SCRAPPING, SPEEDING, SURVIVING.

Bob is the guy people in his down-and-out West Oakland neighborhood come to for old tires and barely running cars; for tools, for televisions, for parts, and anything he might have bought off the street. They also come because he is generous with his food and drugs and because he's smart (he's Jewish) and gives them good advice.

Erica, who will show up here soon, fell in love with Bob because he came to her rescue after her boyfriend of seven years went out for the proverbial pack of cigarettes. She was about to be homeless when Bob came down "like an angel from the sky" and paid for her to stay in a hotel for six months. "He's a real gentleman," she says. "He didn't ask for anything. And he's different from all the guys around here; he didn't grow up poor like the rest of us.  He knows good food. He reads. He knows everything there is to know about scrap metal recycling. My only problem is that he's not home enough."

 Bob liked Erica first for her beauty and then for her practical intelligence and finally for the way she still  has fun with her two teenage kids. Erica devoted herself to being a mother when her daughter (now 16) was born a serious premie. She spent a lot of time in the hospital and loved being a caretaker.

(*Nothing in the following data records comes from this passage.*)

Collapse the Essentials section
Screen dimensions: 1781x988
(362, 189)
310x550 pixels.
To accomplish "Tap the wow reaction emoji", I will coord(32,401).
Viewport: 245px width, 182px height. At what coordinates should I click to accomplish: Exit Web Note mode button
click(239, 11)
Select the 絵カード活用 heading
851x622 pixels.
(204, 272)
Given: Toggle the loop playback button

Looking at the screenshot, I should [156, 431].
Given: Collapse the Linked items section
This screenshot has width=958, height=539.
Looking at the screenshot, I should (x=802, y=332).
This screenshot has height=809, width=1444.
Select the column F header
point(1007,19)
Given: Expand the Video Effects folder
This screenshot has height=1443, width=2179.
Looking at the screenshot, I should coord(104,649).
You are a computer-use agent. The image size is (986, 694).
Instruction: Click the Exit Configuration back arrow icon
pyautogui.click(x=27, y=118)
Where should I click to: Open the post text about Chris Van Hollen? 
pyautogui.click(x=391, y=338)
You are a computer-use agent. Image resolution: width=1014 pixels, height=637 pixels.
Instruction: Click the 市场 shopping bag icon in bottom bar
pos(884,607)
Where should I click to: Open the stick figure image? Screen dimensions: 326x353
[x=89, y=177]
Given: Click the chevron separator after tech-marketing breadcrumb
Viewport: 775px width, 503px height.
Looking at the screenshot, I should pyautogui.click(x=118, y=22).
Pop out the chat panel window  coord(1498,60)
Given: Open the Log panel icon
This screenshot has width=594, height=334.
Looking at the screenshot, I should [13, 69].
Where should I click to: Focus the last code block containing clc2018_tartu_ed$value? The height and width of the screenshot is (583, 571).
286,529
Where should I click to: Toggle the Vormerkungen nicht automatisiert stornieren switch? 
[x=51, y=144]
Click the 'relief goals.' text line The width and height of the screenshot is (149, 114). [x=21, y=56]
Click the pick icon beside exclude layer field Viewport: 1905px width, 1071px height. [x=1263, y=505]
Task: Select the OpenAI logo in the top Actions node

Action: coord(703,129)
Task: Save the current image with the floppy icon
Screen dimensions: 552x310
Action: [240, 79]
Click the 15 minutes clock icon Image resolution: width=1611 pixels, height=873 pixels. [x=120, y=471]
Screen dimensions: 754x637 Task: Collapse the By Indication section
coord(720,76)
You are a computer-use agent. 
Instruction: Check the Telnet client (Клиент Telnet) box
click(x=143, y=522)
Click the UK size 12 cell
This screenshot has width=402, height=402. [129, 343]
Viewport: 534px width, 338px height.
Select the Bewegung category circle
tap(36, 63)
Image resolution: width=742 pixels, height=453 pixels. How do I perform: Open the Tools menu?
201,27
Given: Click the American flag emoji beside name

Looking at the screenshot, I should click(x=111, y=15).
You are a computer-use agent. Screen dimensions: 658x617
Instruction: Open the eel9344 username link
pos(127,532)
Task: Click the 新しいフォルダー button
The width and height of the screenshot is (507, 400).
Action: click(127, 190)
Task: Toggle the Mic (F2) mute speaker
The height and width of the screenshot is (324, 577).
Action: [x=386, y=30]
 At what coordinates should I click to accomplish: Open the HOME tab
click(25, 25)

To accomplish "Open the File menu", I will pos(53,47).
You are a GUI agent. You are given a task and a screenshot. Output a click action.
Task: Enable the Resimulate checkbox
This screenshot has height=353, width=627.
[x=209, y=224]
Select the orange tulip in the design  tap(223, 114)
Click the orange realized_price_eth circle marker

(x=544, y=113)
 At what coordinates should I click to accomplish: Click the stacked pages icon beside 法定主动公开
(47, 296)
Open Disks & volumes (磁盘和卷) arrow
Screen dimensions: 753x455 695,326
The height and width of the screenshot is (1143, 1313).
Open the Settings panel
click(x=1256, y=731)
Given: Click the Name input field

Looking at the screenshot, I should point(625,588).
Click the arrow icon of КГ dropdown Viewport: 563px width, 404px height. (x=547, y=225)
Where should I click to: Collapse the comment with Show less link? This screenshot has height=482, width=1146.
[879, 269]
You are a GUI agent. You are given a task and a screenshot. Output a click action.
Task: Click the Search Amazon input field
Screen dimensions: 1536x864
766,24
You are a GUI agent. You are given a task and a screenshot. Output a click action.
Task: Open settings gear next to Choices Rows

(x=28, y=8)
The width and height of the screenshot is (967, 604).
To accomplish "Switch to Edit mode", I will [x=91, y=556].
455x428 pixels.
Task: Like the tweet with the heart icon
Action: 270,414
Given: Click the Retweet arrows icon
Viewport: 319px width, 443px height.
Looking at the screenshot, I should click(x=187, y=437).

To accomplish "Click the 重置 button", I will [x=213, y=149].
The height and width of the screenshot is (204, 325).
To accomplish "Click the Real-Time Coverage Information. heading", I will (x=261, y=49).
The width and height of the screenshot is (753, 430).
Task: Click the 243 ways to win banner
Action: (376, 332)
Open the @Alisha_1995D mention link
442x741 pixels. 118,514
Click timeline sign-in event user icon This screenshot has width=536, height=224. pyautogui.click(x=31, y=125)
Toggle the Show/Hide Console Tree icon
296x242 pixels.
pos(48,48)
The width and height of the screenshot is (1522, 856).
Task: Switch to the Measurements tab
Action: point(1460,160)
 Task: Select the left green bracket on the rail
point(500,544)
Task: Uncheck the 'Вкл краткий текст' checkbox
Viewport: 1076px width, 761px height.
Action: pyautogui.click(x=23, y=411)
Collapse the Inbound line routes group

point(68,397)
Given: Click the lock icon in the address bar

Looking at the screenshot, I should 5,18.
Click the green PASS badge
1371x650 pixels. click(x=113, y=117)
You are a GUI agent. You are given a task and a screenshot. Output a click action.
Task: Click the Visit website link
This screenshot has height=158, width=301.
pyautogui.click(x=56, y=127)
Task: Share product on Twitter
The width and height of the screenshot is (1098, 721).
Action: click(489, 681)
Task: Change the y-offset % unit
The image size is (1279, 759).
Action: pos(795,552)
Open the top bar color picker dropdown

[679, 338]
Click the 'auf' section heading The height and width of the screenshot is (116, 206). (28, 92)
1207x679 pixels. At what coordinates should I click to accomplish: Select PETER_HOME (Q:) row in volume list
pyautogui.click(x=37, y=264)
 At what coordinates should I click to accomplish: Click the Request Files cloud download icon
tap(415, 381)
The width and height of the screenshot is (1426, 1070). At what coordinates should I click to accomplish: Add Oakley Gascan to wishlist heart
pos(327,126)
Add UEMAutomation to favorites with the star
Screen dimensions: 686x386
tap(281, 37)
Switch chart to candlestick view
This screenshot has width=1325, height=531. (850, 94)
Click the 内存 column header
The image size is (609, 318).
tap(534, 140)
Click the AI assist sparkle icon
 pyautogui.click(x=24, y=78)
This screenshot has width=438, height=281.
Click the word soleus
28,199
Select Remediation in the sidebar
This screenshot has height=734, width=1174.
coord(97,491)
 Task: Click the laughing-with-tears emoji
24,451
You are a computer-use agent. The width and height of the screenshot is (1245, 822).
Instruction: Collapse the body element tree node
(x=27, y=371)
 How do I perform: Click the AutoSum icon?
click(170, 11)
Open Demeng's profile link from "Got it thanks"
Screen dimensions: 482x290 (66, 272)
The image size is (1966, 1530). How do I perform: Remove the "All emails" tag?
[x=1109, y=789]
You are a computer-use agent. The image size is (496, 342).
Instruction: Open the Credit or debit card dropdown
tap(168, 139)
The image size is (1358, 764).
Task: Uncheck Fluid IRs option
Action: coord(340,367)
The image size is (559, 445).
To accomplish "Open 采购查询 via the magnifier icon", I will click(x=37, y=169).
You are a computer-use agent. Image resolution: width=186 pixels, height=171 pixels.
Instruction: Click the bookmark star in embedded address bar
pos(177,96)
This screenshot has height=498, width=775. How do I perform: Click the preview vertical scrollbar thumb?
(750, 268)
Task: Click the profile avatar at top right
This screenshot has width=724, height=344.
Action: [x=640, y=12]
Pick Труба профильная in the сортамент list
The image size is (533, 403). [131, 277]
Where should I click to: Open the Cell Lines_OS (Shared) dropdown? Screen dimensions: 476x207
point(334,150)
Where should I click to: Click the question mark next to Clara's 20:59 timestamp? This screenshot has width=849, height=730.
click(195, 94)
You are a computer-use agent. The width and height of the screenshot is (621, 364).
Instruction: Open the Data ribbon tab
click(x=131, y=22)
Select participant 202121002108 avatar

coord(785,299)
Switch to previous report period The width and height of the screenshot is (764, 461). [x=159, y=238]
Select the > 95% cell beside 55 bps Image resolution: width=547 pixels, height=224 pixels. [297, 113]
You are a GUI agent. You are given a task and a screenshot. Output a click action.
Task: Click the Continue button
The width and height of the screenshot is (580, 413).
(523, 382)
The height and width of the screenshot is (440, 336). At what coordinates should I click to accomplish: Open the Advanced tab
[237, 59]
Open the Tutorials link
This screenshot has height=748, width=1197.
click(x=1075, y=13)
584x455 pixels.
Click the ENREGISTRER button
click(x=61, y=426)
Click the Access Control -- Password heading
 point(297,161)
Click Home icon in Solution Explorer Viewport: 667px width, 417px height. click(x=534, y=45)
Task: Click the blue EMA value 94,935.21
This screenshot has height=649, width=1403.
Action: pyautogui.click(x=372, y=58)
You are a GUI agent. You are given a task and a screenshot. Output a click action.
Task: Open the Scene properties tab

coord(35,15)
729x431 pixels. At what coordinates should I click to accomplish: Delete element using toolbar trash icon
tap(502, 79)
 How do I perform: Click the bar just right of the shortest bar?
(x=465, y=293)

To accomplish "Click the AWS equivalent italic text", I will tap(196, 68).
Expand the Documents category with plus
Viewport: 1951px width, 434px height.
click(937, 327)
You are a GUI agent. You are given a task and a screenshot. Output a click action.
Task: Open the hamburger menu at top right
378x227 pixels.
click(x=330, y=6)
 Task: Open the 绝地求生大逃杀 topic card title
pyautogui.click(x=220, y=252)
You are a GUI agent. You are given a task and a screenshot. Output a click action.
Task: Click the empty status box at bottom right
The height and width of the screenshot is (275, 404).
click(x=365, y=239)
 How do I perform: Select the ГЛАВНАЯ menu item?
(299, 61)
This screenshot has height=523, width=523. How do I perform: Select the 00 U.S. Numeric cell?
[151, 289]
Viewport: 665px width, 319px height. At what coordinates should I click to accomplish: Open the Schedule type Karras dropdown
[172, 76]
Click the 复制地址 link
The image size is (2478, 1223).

Finding Erica meant Bob had to provide for her so he stepped up his auto recycling business.  He rented a  house and started taking showers and he and Erica began trying to have their own kid. Then tragedy struck.  Erica got a brain tumor that turned out to be stage 4 melanoma. The prognosis is not good.  Her mother, a recovering heroin addict, came up from San Diego and banned Bob from coming to the hospital to visit her. But Bob, always a rebel, snuck into her room after hours and made her feel truly loved.

Then tragedy struck again: Bob was picked up by the police.  He says he wasn't living in the house where they found the guns and drugs but he went to jail for 90 days, nevertheless. He's out now and Erica's chemo is finished and to the surprise of all of her doctors she's feeling  good. Right now (Feb. 2015) she and Bob and the kids are back in one room in a cheap hotel. "It's not what I want," she says, "but it is what it is".

 

 

 

 

 

 

 

 

Note on the a guy in the gallery photos smoking crack: He claimed to average just "three sleep periods" a month.